# YOUR ASSIGNMENT
Using the entries below, return word for word the lines from the one containing "Click the truncated campaign Description text" up to and including the last.
-- -- --
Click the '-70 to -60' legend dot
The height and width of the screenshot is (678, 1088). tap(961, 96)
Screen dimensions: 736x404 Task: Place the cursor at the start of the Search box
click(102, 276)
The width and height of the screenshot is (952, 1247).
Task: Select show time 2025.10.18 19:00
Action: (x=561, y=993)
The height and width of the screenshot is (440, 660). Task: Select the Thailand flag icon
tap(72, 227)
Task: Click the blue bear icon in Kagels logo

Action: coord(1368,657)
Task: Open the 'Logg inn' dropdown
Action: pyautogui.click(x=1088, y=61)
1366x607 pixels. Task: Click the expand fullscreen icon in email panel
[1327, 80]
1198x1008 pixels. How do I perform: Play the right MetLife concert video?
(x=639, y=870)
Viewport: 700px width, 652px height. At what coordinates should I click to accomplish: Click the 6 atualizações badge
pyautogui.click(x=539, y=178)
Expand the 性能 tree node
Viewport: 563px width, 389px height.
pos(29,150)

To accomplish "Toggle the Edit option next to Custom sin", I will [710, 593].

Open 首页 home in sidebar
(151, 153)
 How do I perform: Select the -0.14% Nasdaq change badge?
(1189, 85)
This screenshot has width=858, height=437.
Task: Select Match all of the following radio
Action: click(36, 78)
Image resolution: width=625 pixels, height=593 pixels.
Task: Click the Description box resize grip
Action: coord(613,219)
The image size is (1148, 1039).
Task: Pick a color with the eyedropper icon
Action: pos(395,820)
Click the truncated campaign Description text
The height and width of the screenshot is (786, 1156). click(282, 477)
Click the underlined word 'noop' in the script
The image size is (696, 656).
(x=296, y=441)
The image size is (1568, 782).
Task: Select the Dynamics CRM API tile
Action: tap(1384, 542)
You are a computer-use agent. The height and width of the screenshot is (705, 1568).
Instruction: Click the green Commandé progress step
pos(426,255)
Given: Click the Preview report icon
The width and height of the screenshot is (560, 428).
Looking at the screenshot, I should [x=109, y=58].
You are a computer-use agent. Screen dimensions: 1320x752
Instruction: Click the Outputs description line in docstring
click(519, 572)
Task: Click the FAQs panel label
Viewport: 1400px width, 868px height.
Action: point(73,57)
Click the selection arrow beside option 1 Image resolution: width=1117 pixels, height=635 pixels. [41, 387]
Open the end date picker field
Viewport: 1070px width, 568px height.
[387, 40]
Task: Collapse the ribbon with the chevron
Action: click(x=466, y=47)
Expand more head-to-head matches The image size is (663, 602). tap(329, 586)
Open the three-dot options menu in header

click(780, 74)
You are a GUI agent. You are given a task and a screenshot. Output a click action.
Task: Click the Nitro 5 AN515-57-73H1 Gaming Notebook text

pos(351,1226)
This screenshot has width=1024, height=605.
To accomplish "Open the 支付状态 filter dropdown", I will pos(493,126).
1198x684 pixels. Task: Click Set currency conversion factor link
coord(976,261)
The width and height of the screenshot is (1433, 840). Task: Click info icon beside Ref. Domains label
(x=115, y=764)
-- -- --
# RESPONSE TO THIS EXERCISE
Click the truncated campaign Description text
The height and width of the screenshot is (786, 1156). click(282, 477)
Click the underlined word 'noop' in the script
The image size is (696, 656).
(x=296, y=441)
The image size is (1568, 782).
Task: Select the Dynamics CRM API tile
Action: tap(1384, 542)
You are a computer-use agent. The height and width of the screenshot is (705, 1568).
Instruction: Click the green Commandé progress step
pos(426,255)
Given: Click the Preview report icon
The width and height of the screenshot is (560, 428).
Looking at the screenshot, I should [x=109, y=58].
You are a computer-use agent. Screen dimensions: 1320x752
Instruction: Click the Outputs description line in docstring
click(519, 572)
Task: Click the FAQs panel label
Viewport: 1400px width, 868px height.
Action: point(73,57)
Click the selection arrow beside option 1 Image resolution: width=1117 pixels, height=635 pixels. [41, 387]
Open the end date picker field
Viewport: 1070px width, 568px height.
[387, 40]
Task: Collapse the ribbon with the chevron
Action: click(x=466, y=47)
Expand more head-to-head matches The image size is (663, 602). tap(329, 586)
Open the three-dot options menu in header

click(780, 74)
You are a GUI agent. You are given a task and a screenshot. Output a click action.
Task: Click the Nitro 5 AN515-57-73H1 Gaming Notebook text

pos(351,1226)
This screenshot has width=1024, height=605.
To accomplish "Open the 支付状态 filter dropdown", I will pos(493,126).
1198x684 pixels. Task: Click Set currency conversion factor link
coord(976,261)
The width and height of the screenshot is (1433, 840). Task: Click info icon beside Ref. Domains label
(x=115, y=764)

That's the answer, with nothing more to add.